GP practices are required to provide (HPV) vaccinations to adolescent girls and boys who have attained the age of 14 years but who have not attained the age of 25 years, and who have missed vaccination under the schools’ programme. Those eligible who missed vaccination in schools will be able to receive the vaccination opportunistically, or if requested, until the age of 25. Eligibility for boys includes males born on or after 1 September 2006. An item of service fee will only be applicable for those vaccinations administered by the GP practice.
Payment for HPV will not be supported with an automated data extraction and monthly payment via CQRS for 2021 to 2022 and will remain a manual service for this year.
School aged providers are commissioned on the basis of 100% offer to all those eligible, including those who are home-schooled. Routine offer of vaccination is made for those eligible aged 12 or 13 years in school year 8. Funding arrangements with commissioned providers remain unchanged.
Information for healthcare professionals and patients
Detailed clinical guidance on HPV immunisation is contained in chapter 18a of Immunisation Against Infectious Disease (the green book). Please note a revised HPV chapter is due to be published shortly.

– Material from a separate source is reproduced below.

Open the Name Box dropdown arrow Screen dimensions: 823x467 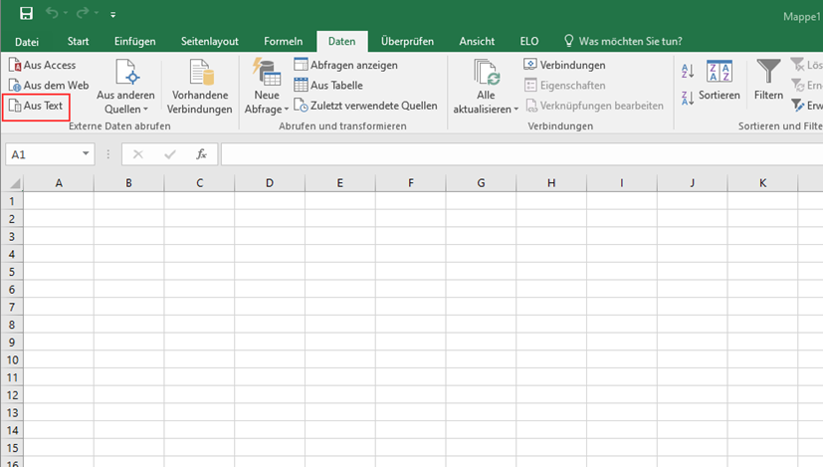tap(87, 154)
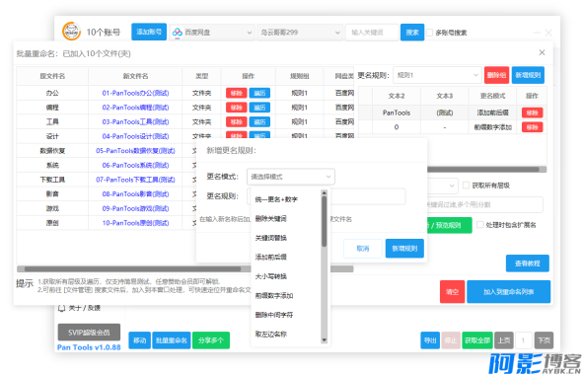The image size is (583, 375).
Task: Click the Pan Tools logo icon
Action: 71,32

Healthcare professional information and guidance to support the HPV programme will be updated to reflect the above changes, including a training slide set, and become available on the HPV immunisation programme webpage from July 2021.
Updated public information materials will be available on the HPV immunisation programme webpage and to order from the Health Publications website before September 2021.
Consent
There will need to be a clear communication with parents and eligible adolescents and robust arrangements will be needed to obtain consent for immunisation. Guidance on consent can be found in the guidance for health professionals and chapter 2 in the green book.
The consent form template will be updated.